REQUIRED WORK
Without the pictures, restate all of the data below word for word.

Collected data entries:
________________
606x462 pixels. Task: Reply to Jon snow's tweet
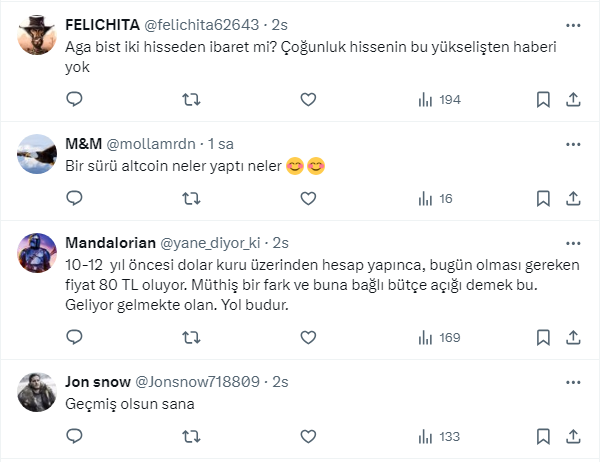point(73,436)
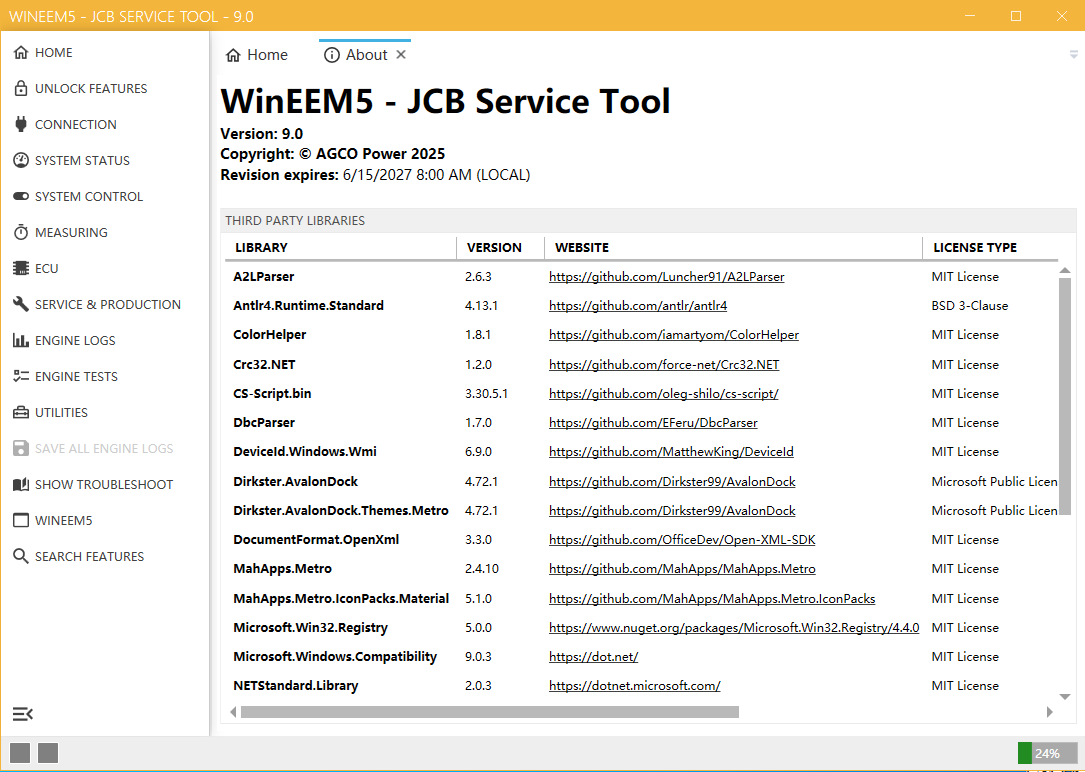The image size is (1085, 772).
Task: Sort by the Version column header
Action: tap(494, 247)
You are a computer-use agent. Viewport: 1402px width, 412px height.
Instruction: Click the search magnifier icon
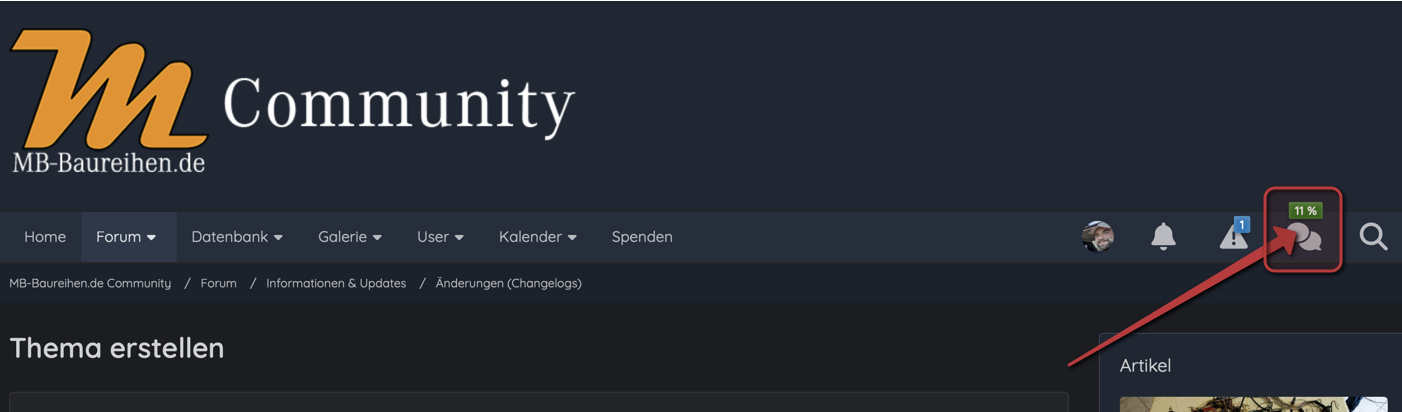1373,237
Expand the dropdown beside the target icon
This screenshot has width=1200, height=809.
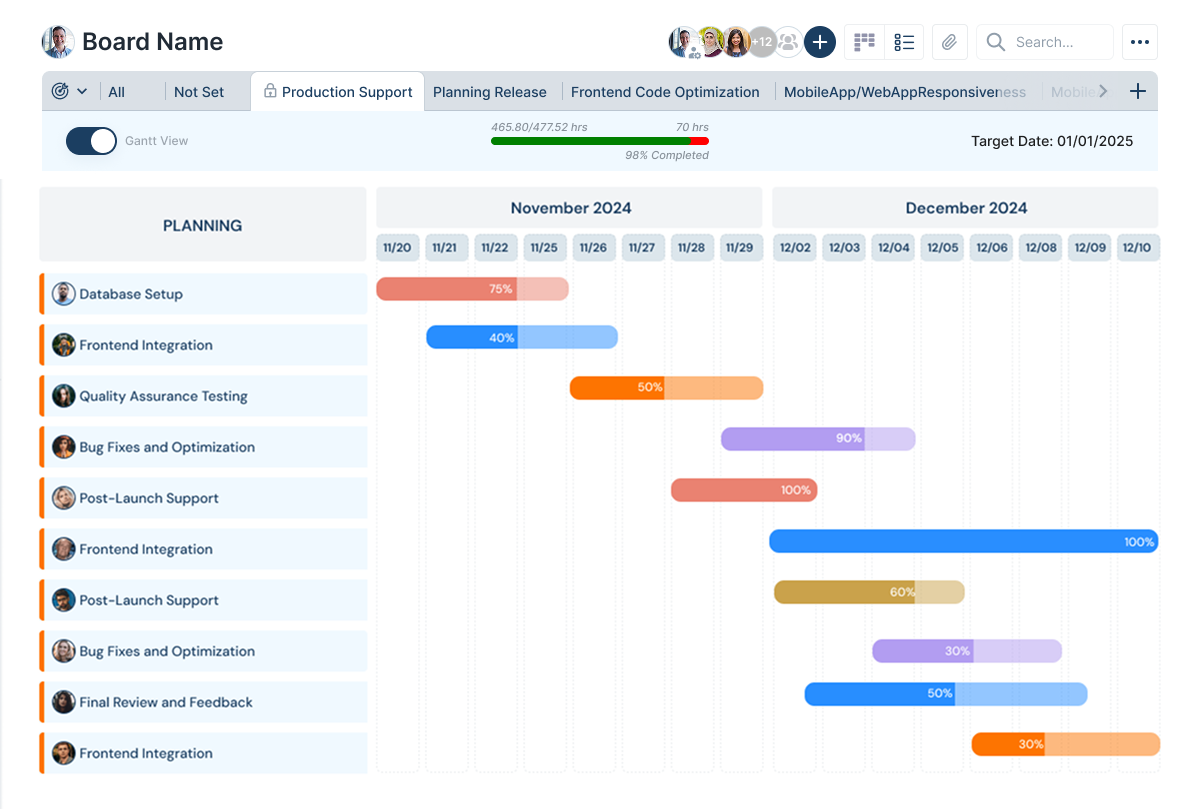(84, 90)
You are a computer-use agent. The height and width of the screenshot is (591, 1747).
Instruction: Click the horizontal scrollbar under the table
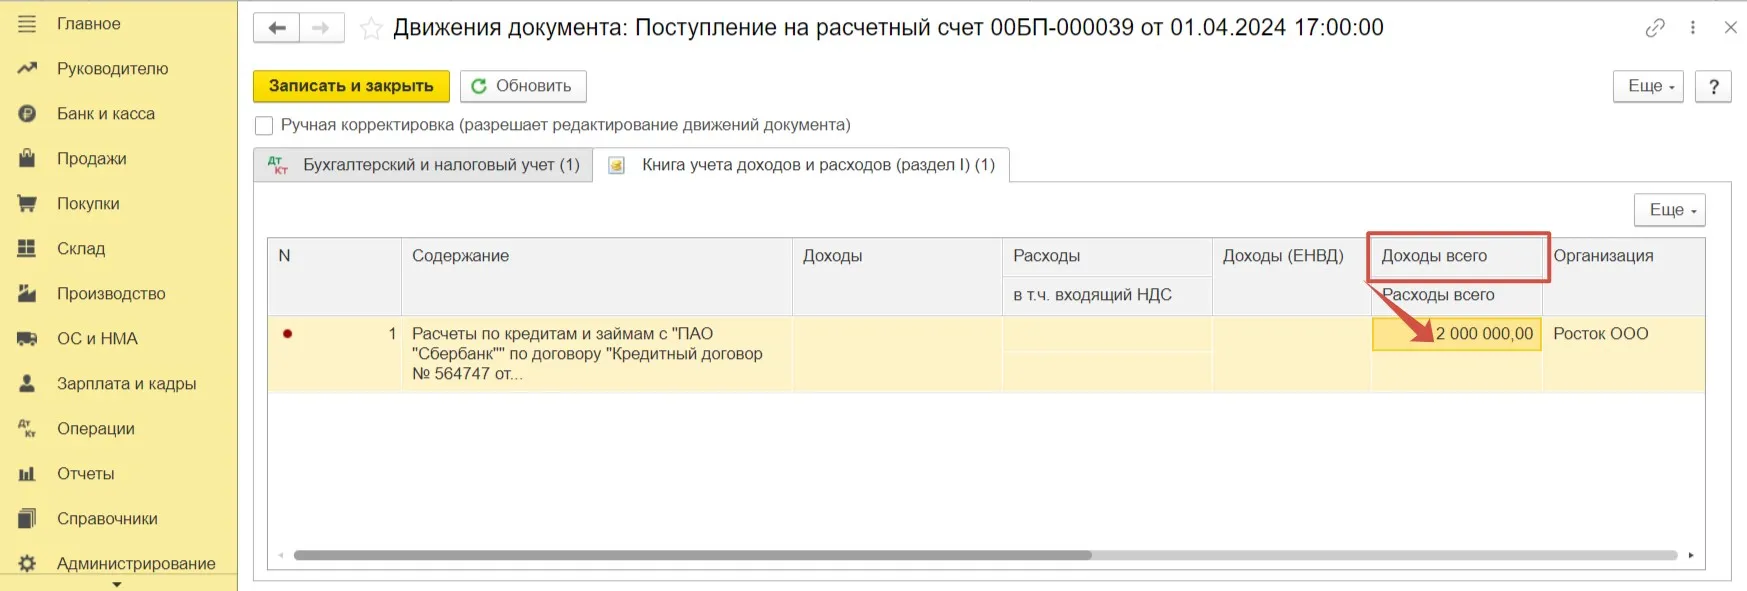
________________
ANSWER BELOW
606x462 pixels. Task: Reply to Jon snow's tweet
point(73,436)
The image size is (1085, 772).
Task: Sort by the Version column header
Action: tap(494, 247)
You are a computer-use agent. Viewport: 1402px width, 412px height.
Instruction: Click the search magnifier icon
1373,237
Expand the dropdown beside the target icon
This screenshot has width=1200, height=809.
(84, 90)
You are a computer-use agent. The height and width of the screenshot is (591, 1747).
Instruction: Click the horizontal scrollbar under the table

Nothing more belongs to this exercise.